### Provided passage
# # # #
45. In the case of Malawi Railways Ltd vs Nyasulu [1998] MWSC 3, Malawi Supreme Court of Appeal stated as doth when the learned judges cited with approval an article by Sir Jack Jacob entitled “The Present Importance of Pleadings” published in [1960] Current Legal Problems at p 174 whereof the learned author posited that: -“As the parties are adversaries, it is left to each one of them to formulate his case in his own way subject to the basic rules of pleadings …….for the sake of certainty and finality; each party is bound by his own pleadings and cannot be allowed to raise a different fresh case without due amendment properly made. Each party thus knows the case he has to meet and cannot be taken by surprise at the trial. The court itself is as bound by the pleadings of the parties as they are themselves. It is no part of the duty court to enter upon any inquiry into the case before it other than to adjudicate upon the specific matters in dispute which the parties themselves have raised by the pleadings. Indeed, the court would be acting contrary to its own character and nature if it were to pronounce any claim or defence not made by the parties. To do so would be to enter upon the realm of speculation. Moreover in such event, the parties themselves, or at any rate one of them might well feel aggrieved; for a decision given on a claim or defence not made or raised by or against a party is equivalent to not hearing him at all and thus be a denial of justice….In the adversarial system of litigation therefore, it is the parties themselves who set the agenda for the trial by their pleadings and neither party can complain if the agenda is strictly adhered to. In such an agenda, there is no room for an item called “Any Other Business” in the sense that points other than those specific may be raised without notice.

46. The Supreme Court of Kenya in its ruling on inter alia scrutiny in the case of Raila Amolo Odinga & Another vs. IEBC & 2 others (2017) eKLR found and held as follows in respect to the essence of pleadings in an election petition: -“In absence of pleadings, evidence if any, produced by the parties, cannot be considered. It is also a settled legal proposition that no party should be permitted to travel beyond its pleadings and parties are bound to take all necessary and material facts in support of the case set up by them. Pleadings ensure that each side is fully alive to the questions that are likely to be raised and they may have an opportunity of placing the relevant evidence before the court for its consideration. The issues arise only when a material proposition of fact or law is affirmed by one party and denied by the other party. Therefore, it is neither desirable nor permissible for a court to frame an issue not arising on the pleadings…...”

47. Secondly, whereas the Defendant’s witness testified that the Defendant had paid monies to the Plaintiffs through third parties, there is no causal link from the plaintiffs to the third parties. The contracts did not make any reference to third parties. Any payment, to effect must be given to the debtor or his order.

48. The doctrine of privity of contracts hereby swings into play. Under this doctrine, contractual obligations bind parties and third parties are, by contrast, forbidden from deriving benefits from contracts to which they are not parties. The court thus agrees with the Plaintiffs that no amounts paid to the third parties were paid to the Plaintiffs, in the circumstances of this case.
# # # #
### Set tasks
a - Do these statements agree with the excerpt from the judgment on pleadings? Answer yes or no for each and quote the words of the excerpt that decide it. (i) The article by Sir Jack Jacob was published in [1960] Current Legal Problems at p 174. (ii) The Supreme Court of Kenya held that a court may frame an issue not arising on the pleadings. (iii) The contracts referred to third parties.
b - According to the judgment excerpt on pleadings, what does the doctrine of privity of contracts forbid third parties from doing?
c - Write the next part of the judgment excerpt on pleadings and privity of contract, starting after its last sentence.

### Provided data
# # # #
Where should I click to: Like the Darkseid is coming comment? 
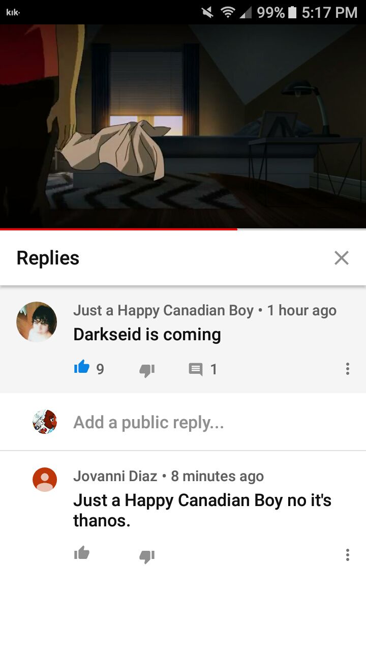(x=81, y=367)
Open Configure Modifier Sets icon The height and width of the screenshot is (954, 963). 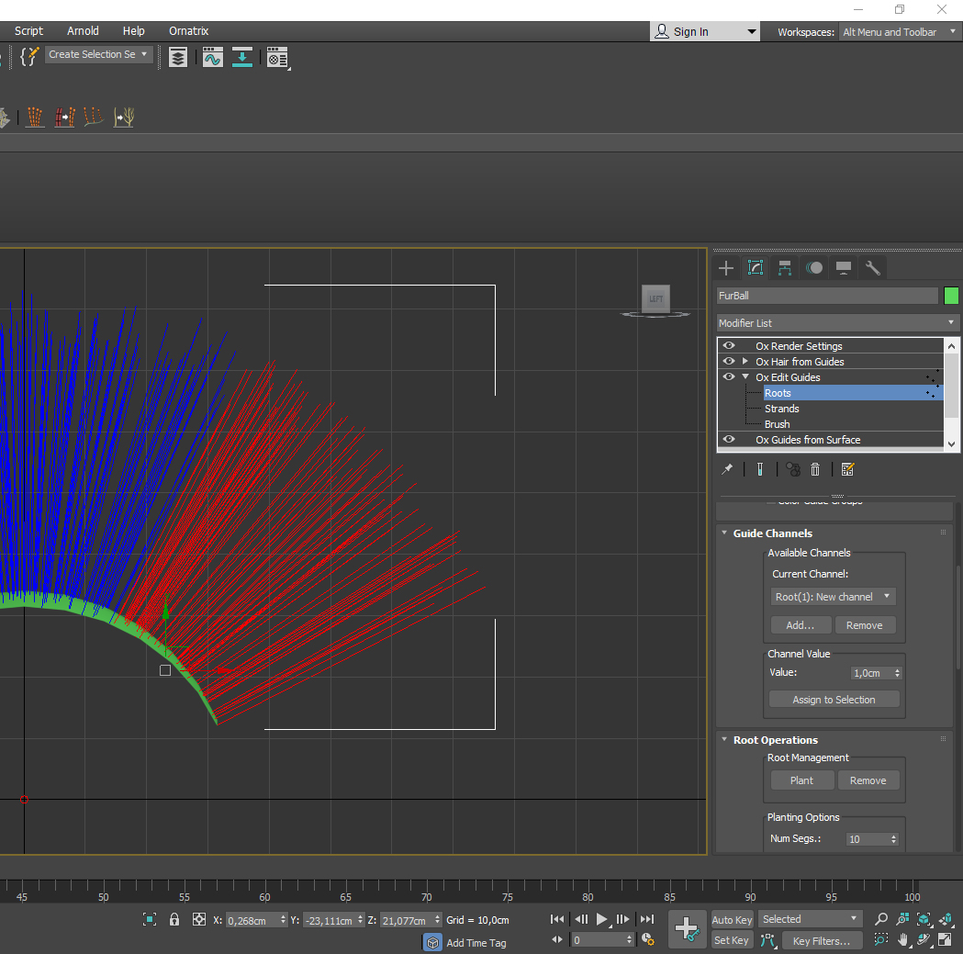[x=847, y=469]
# # # #
### Results in order
a -
(i) Yes: "published in [1960] Current Legal Problems at p 174"
(ii) No: "it is neither desirable nor permissible for a court to frame an issue not arising on the pleadings"
(iii) No: "The contracts did not make any reference to third parties."

b - Deriving benefits from contracts to which they are not parties.

c -
49. The doctrine of privity of contracts has been invoked as in the case of Agricultural Finance Corporation v Lengetia Ltd [1985] KLR 765, where the Court of Appeal quoting with approval from Halsbury’s Laws of England, 3rd Edition, Volume 8, paragraph 110, Hancox, JA, reiterated that:“As a general rule a contract affects only the parties to it, it cannot be enforced by or against a person who is not a party, even if the contract is made for his benefit and purports to give him the right to sue or to make him liable upon it. The fact that a person who is a stranger to the consideration of a contract stands in such near relationship to the party from whom the consideration proceeds that he may be considered a party to the consideration does not entitle him to sue upon the contract.”

50. Further, in the case of Kenya Women Finance Trust v Bernard Oyugi Jaoko & 2 others [2018] eKLR, the Court of Appeal deliberated on the doctrine of privity of contract at length and adopted the earlier position of that Court in Savings & Loan (K) Limited v Kanyenje Karangaita Gakombe & Another ([2015] eKLR) where the Court rendered itself that: -“In its classical rendering, the doctrine of privity of contract postulates that a contract cannot confer rights or impose obligations on any person other than the parties to the contract. Accordingly, a contract cannot be enforced either by or against a third party. In Dunlop Pneumatic Tyre Co Ltd V Selfridge & Co Ltd [1915] AC 847, Lord Haldane, LC rendered the principles thus: “My Lords, in the law of England certain principles are fundamental. One is that only a person who is a party to a contract can sue on it.”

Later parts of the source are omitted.